*** Opening of Provided records ***
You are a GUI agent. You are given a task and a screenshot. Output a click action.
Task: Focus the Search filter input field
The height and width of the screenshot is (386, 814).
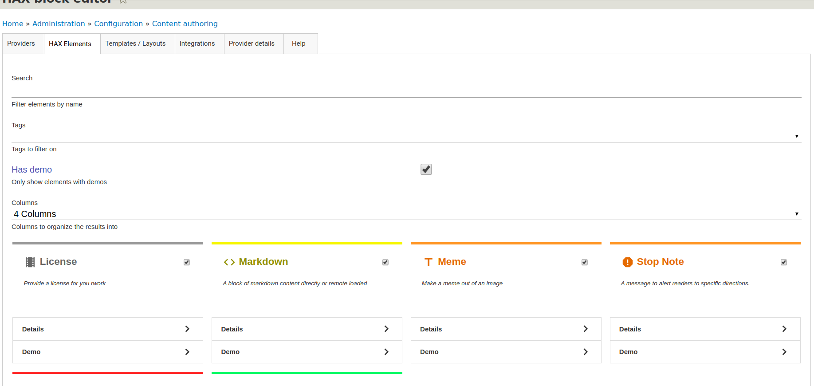click(x=406, y=91)
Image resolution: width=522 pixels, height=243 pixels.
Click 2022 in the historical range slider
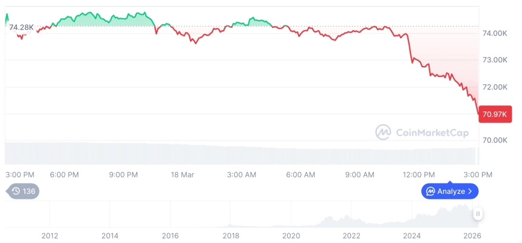[x=351, y=236]
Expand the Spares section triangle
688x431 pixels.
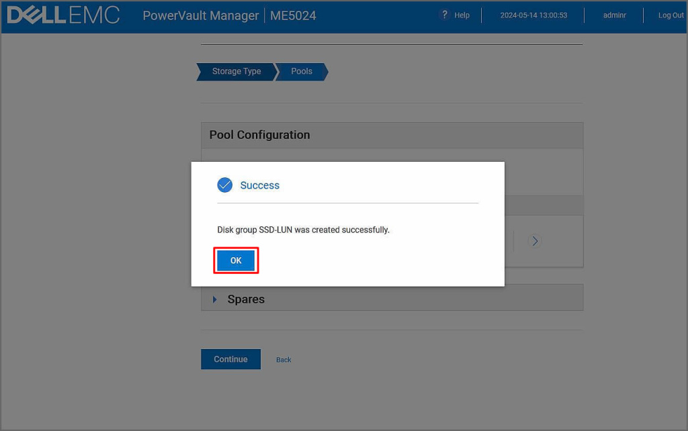point(215,299)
*** Close of Provided records ***
**Exercise aim**
Leave the pictures out and output all of the data verbatim.

**Result of the exercise**
You are a GUI agent. You are given a task and a screenshot. Output a click action.
Task: Focus the Search filter input field
The height and width of the screenshot is (386, 814).
click(x=406, y=91)
Image resolution: width=522 pixels, height=243 pixels.
Click 2022 in the historical range slider
[x=351, y=236]
Expand the Spares section triangle
688x431 pixels.
point(215,299)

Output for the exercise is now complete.